The Return of International Trips

France and Italy

In just a few short weeks, Project Week will be underway! And this year will finally include the return of international trips. It was 2019 the last time Project Weeks went abroad, and the teams are eager to bring them back. “We are very excited. I am so happy that we can resume (travel trips),” says Mireille Machefert, World Languages Faculty, and leader of the France trip. “Everybody is ready to give their best because they are just so happy to travel again.” 

Sarah Mansour, World Languages Faculty, and leader of the Italy trip details the amount of work her students have put in leading up to their trip. They have all been given a club slot to allow time to prepare as a group, learn cultural respect, and travel etiquette. They are learning basic Italian via Duolingo, and preparing to be student docents at a site of their choosing. Each student selects a destination on the trip, and they become an expert on that site. Once they arrive, that student will play the rule of ‘amateur docent’ and teach the rest of the group about that destination. In addition, while on the trip, each student will write one or more blog posts reflecting on the day’s activities. You can see past year's highlights and follow their blog here

“It’s not a vacation. It’s finally getting to take your Latin, put it to use, and see all the things that you’ve been learning about for four or five years,” Mansour says. The learning really begins as early as sixth grade when Latin students start to learn about different stories from the Roman Empire. Mansour will often tell Middle School students that if they go to Italy as Upper Schoolers they will get the chance to see some of the places from the stories they are learning. 

“This is so closely tied to our Latin curriculum,” says Mansour. “We learn all about the baths, basilicas, amphitheaters, etc, in great detail. Then they get to go there and experience it. It’s how they finally make that connection. By physically being there.” 

“I want them to understand why we study this ancient language and why it’s still valid and relevant,” Mansour says.  

Students visiting France will get to hone their French speaking skills and immerse themselves into the culture during family home stays with a partner school in France. They will attend a French school, visit monuments, learn about art, and learn how to be a gracious guest in a new home. It’s 24/7 learning! “This is a full exchange.
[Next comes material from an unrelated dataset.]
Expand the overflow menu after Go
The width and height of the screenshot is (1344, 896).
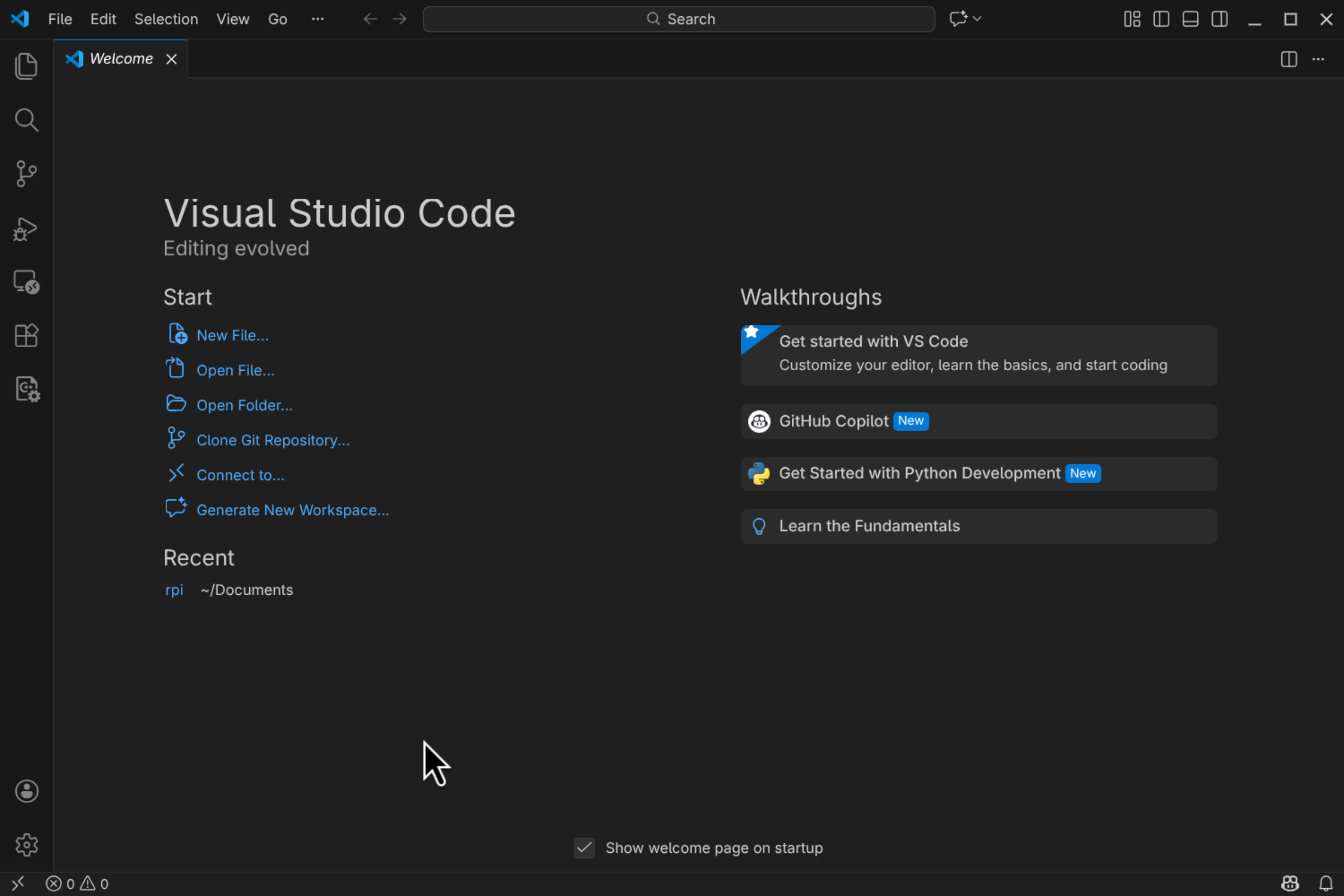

The students will be completely immersed with a family. It’s an enormous challenge,” says Machefert. 

During their stays, students will keep a journal of their experience, but realistically they will have little down time on the trip as even their evenings will be spent with their host families. “It’s tiring,” Machefert says, but also adds. “My students are fantastic and motivated.” In the fall, the students will even return the favor and host students from the French school in their homes to visit Overlake and see Seattle sites. 

The international travel trips present a trove of learning opportunities. Students emerge from the trips having been pushed out of their comfort zones and come home with confidence to pursue new experiences. 

The leaders of the international trips hope this is just the beginning of their student’s travel adventures. “This is just a taste we’re giving them,” Mansour says. “When they’re in college I hope they’re learning overseas and using these skills.”